DOI: 10.1161/circ.148.suppl_1.16034 ISSN: 0009-7322

Abstract 16034: Heart Transplant in Older Adults: Outcomes in the Modern Era of Transplant

Stephanie Golob, Orly Leiva, Randal Goldberg, Bernard Kadosh, Jennifer Cruz, Haider Nazeer, John A Dodson, alex reyentovich
  • Physiology (medical)
  • Cardiology and Cardiovascular Medicine

Introduction: The total number and the proportion of older adults receiving heart transplants have increased over the last two decades. In 2016, the ISHLT guidelines for patients over 70 years of age were updated to remove the use of an alternate-type pool of donors, and now recommend transplanting carefully selected patients over 70 from the general pool.

Aims: This study examines outcomes of older adults (>70) who receive heart transplants in the modern era.

Methods: Adult patients who received heart transplant between January 1, 2010 and December 31, 2021 were identified in the United Network for Organ Sharing (UNOS) registry. Outcomes of interest were mortality at 1 and 5 years after heart transplant.

Results: Those over 70 were more likely to be male, white, have an ischemic etiology of their heart failure, and have had a prior malignancy.

Overall mortality at 1 year was 10.8% for those over 70 and 8.9% for those under 70 (p<0.033). Overall mortality at 5 years was 12.8% for those over 70 and 19.8% for those under 70 (p=0.37).

Time to event survival analysis showed mortality was higher at 1 (HR 1.25, 1.04-1.51, p=0.019) and 5 years (HR 1.21, 1.05-1.39, p=0.006), however if patients conditionally survived the first year, 5-year conditional mortality was not different (HR 1.17, 0.95-1.43, p=0.135).

Those over 70 were less likely to suffer from rejection, more likely to die from infectious disease or malignancy, but less likely to die from cardiovascular causes or graft failure.

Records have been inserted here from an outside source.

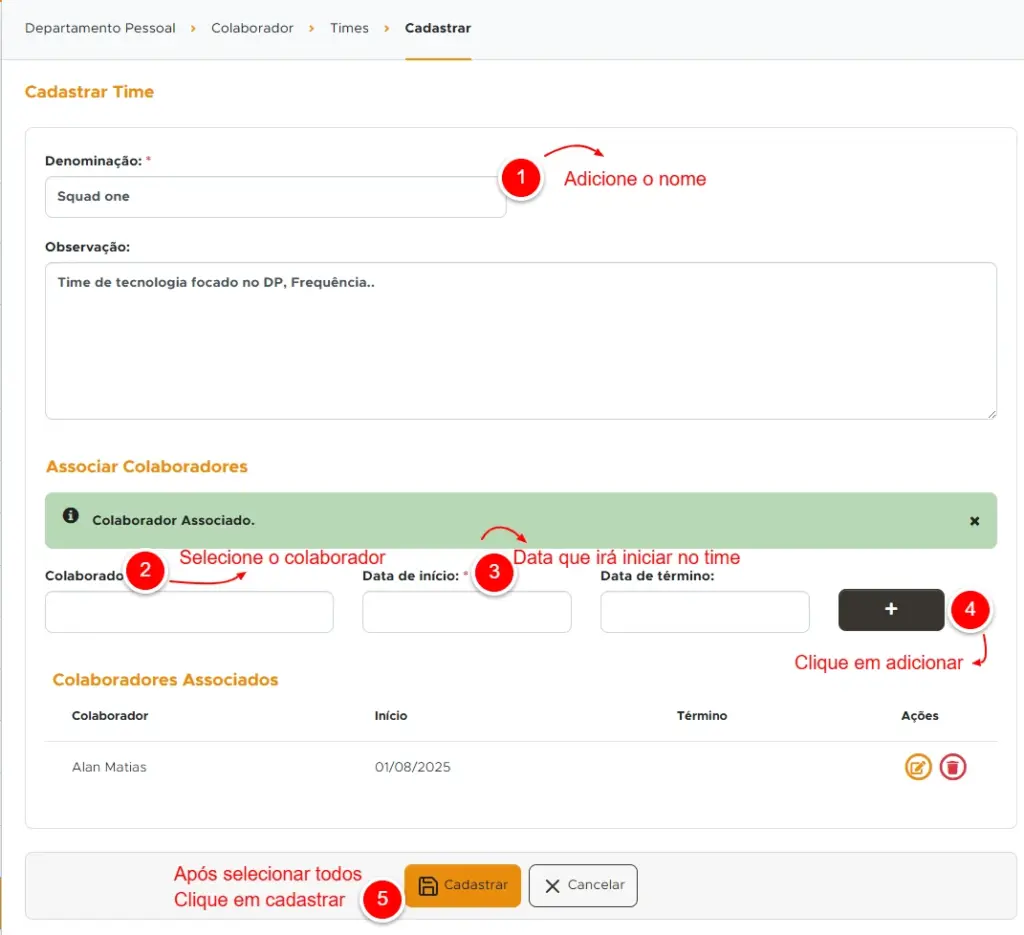
Task: Click red step marker number 5
Action: click(381, 899)
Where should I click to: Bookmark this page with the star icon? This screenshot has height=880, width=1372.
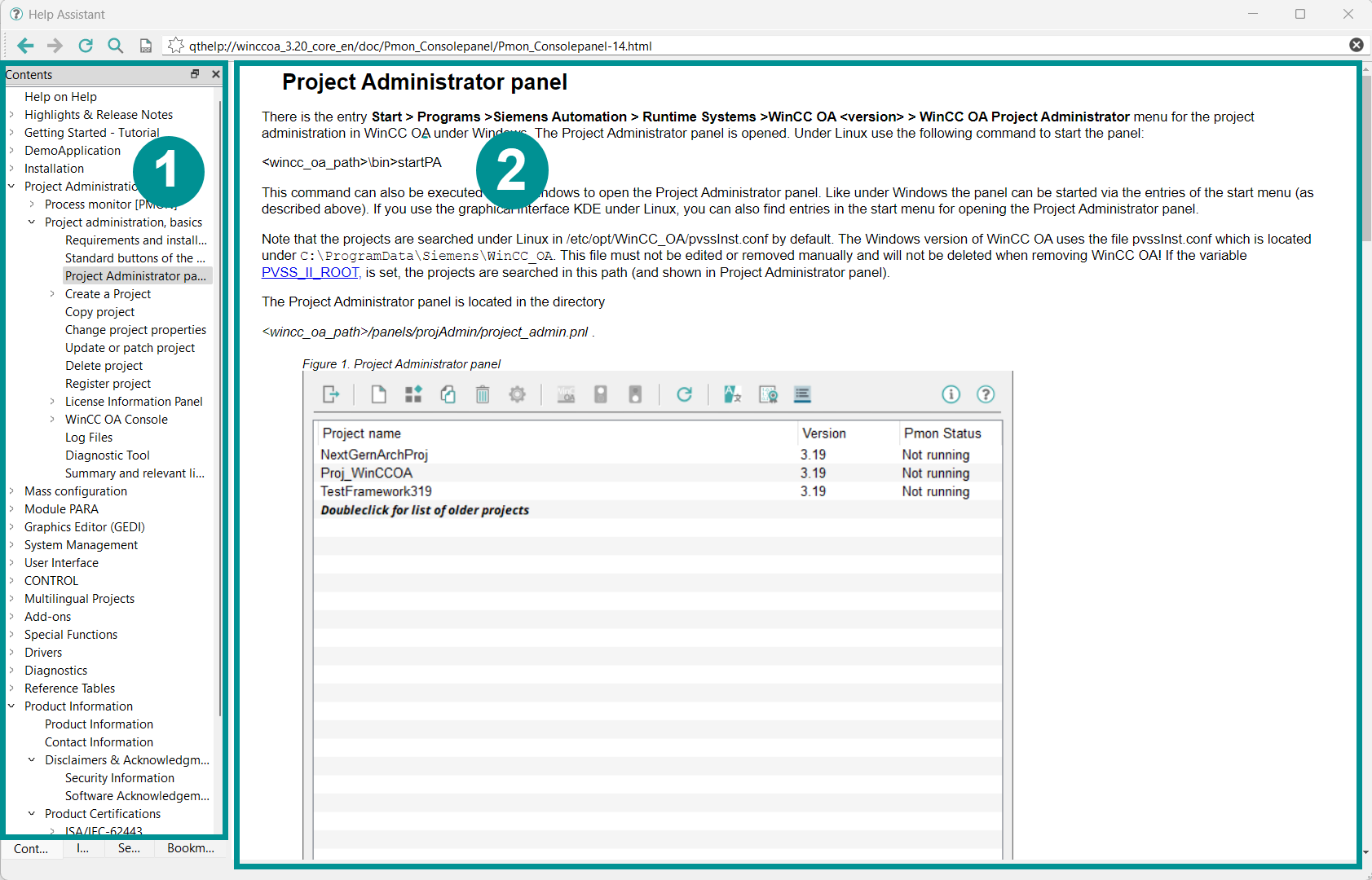pyautogui.click(x=175, y=46)
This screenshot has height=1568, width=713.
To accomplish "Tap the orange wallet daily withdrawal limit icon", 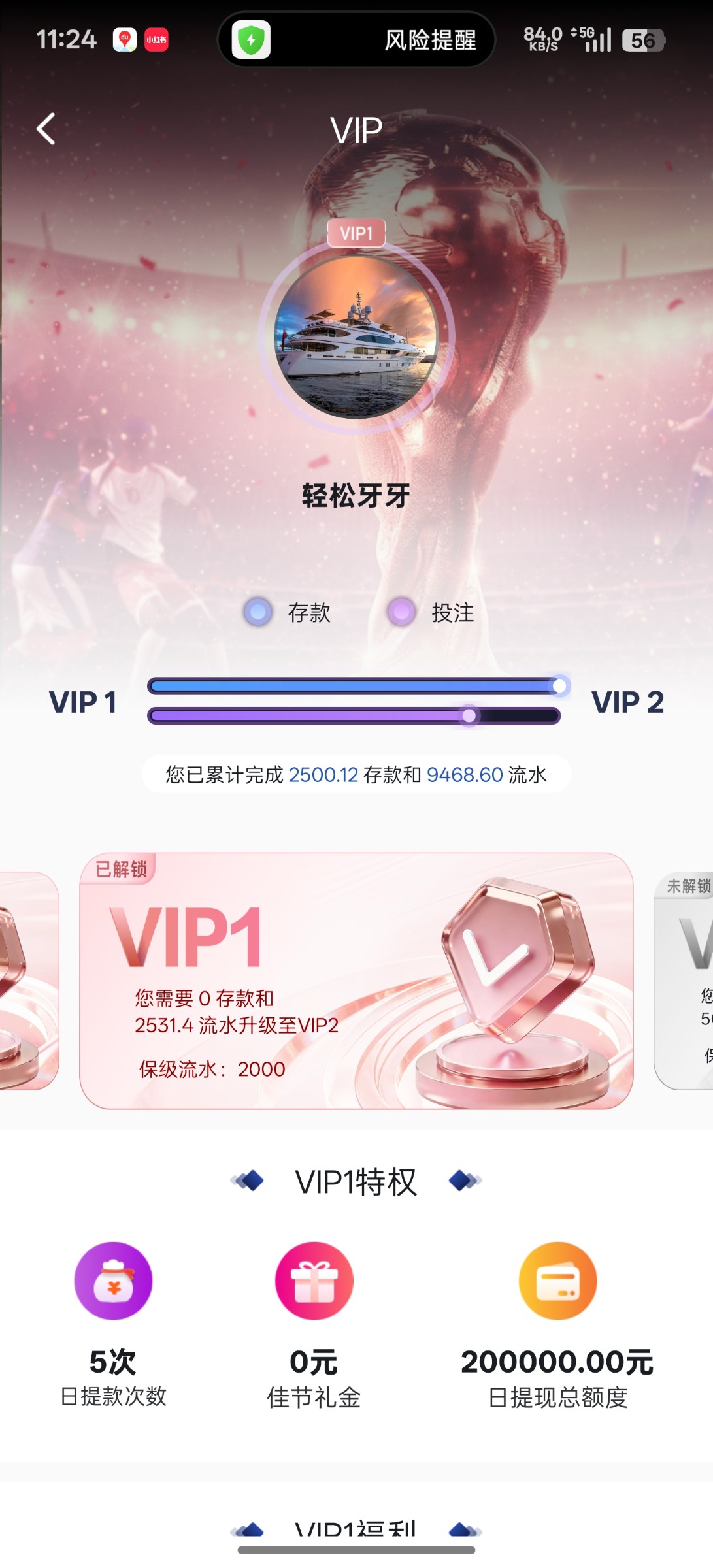I will click(558, 1281).
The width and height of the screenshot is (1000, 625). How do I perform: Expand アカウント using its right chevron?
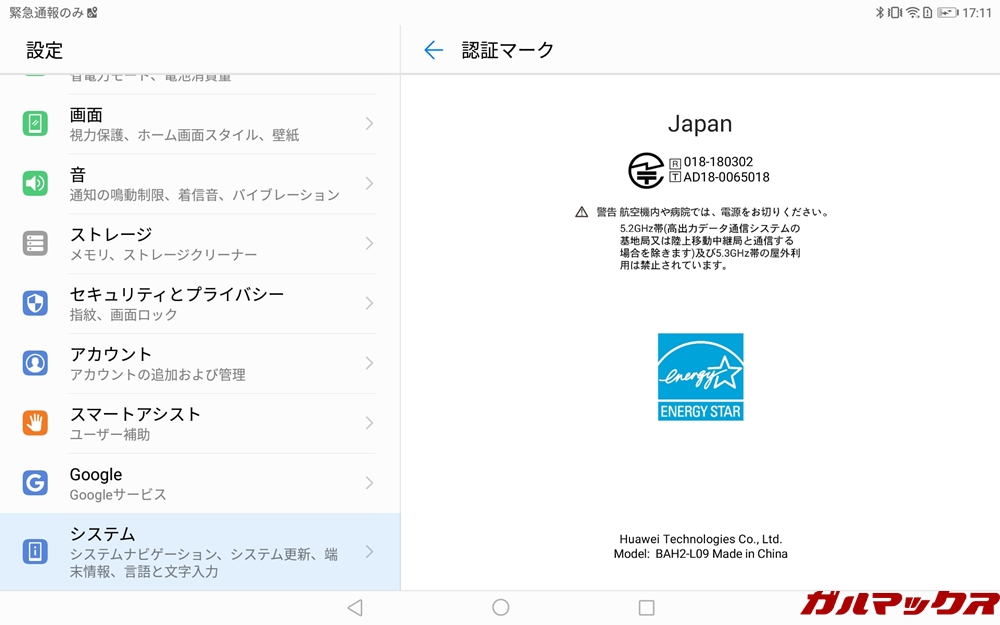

Conclusions: Older adults (over 70) who receive heart transplants have slightly worse 1- and 5-year survival but similar conditional 5-year survival to those under 70—the difference is driven by mortality in the first year. Both cohorts’ survival curves are improved compared to transplants in earlier eras. Those over 70 are less likely to experience rejection, consistent with the well-described phenomenon of immunosenescence.